The old home of Windmill Lane Studios in Dublin, where U2 recorded Boy and The Joshua Tree, has been demolished, the Belfast Telegraph has reported.
The one-acre building in the city’s dockland area, which became known as the U2 studio but was also used by the likes of Van Morrison, was bought by property investment company Hibernia REIT in May 2014, and the firm has now begun gradual demolition work to transform the site into mixed-use retail, residential and office units – part of a new urban development that will extend Dublin's Silicon Docks to the Liffey River.
A Hibernia spokesman commented: "The site was acquired with full planning permission (granted to the previous owners in 2011) for demolition of the existing structures and the construction of a mixed-use office, retail and residential development.
"In recent years the derelict site has become a focal point for anti-social behaviour and graffiti that has spread into adjacent streets.
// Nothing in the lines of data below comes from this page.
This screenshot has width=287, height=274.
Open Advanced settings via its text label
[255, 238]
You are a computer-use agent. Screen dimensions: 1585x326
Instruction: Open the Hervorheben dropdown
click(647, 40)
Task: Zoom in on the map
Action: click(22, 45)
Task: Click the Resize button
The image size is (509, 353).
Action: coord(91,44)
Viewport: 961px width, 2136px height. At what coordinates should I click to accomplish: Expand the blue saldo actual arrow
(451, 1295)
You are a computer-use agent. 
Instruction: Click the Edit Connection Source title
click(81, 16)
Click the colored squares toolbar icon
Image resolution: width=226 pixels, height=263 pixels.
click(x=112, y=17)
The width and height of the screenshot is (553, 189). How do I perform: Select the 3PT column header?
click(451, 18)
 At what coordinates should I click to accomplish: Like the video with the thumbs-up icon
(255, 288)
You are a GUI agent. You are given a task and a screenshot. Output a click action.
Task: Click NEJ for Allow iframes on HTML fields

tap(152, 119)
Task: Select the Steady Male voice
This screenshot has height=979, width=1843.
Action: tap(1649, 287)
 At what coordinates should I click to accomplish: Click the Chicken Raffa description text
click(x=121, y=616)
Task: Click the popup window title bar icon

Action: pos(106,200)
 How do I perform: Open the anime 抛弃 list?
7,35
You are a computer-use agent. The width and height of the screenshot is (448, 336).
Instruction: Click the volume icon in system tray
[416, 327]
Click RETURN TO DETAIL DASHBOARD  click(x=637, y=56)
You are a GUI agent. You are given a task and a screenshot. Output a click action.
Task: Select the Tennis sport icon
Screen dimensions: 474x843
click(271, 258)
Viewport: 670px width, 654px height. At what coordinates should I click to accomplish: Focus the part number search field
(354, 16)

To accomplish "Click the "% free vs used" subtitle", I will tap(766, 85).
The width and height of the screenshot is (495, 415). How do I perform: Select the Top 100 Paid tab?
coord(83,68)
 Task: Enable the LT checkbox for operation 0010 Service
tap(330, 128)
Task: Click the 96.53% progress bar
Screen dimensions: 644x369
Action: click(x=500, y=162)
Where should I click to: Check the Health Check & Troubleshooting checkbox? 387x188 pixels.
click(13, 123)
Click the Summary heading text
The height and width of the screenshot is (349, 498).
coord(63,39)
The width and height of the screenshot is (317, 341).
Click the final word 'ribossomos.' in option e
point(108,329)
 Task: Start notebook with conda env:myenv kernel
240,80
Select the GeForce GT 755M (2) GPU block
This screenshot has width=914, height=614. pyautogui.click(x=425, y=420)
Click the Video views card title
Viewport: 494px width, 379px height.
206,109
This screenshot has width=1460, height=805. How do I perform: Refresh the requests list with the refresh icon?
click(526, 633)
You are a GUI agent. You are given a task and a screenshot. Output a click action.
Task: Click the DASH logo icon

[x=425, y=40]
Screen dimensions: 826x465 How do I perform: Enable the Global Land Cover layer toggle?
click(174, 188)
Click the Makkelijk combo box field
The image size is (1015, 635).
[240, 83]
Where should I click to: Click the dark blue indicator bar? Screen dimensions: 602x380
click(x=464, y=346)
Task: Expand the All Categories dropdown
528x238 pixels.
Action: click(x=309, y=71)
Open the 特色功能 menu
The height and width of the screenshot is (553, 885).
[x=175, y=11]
The studio itself has been empty for several years and contained no equipment or fittings to indicate its previous use."
Following the recording of the band's debut record Boy at the studio, U2 were rocketed to international fame, later recording The Joshua Tree there in 1987. The site became a site of pilgrimage for visiting fans of the group.
The spokesman added: "Hibernia is conscious of the historical significance of Windmill Lane and plans to retain a 20-metre stretch of the studio wall."
Options for the retained stretch of wall (mainpicture) are currently being explored, including recreating the wall in the atrium of the new Windmill Lane building; offering the wall to Dublin City Council, the band or any other interested party; or donating it to charity so pieces can be auctioned off to U2 fans around the world.
Windmill Lane Recording Studios relocated to a new premises in Dublin's Ringsend circa 1990, and in 2009 was taken over by a new team with an updated arsenal of gear, including Neve and SSL consoles and an Avid surround sound room.
Above: Windmill Lane Recording Studio's current Studio One control room.
A representative for the studio told Audio Media International: “It certainly is a shame that the city has lost a historical landmark, but the Windmill Lane Recording studio has been located in Ringsend for over 20 years. During this period we've played host to a range of acts, from local unsigned artists to some of the most renowned acts internationally, such as Lady Gaga, David Bowie, Nile Rodgers and Hozier.
"As well as the recording studios, we have our own web-based weekly music series, 'The Windmill Lane Sessions' to help showcase musical talent. We're also heavily involved in creative media education with Pulse College, so while the old building may have been demolished, the story of 'Windmill Lane Recording' continues to grow.”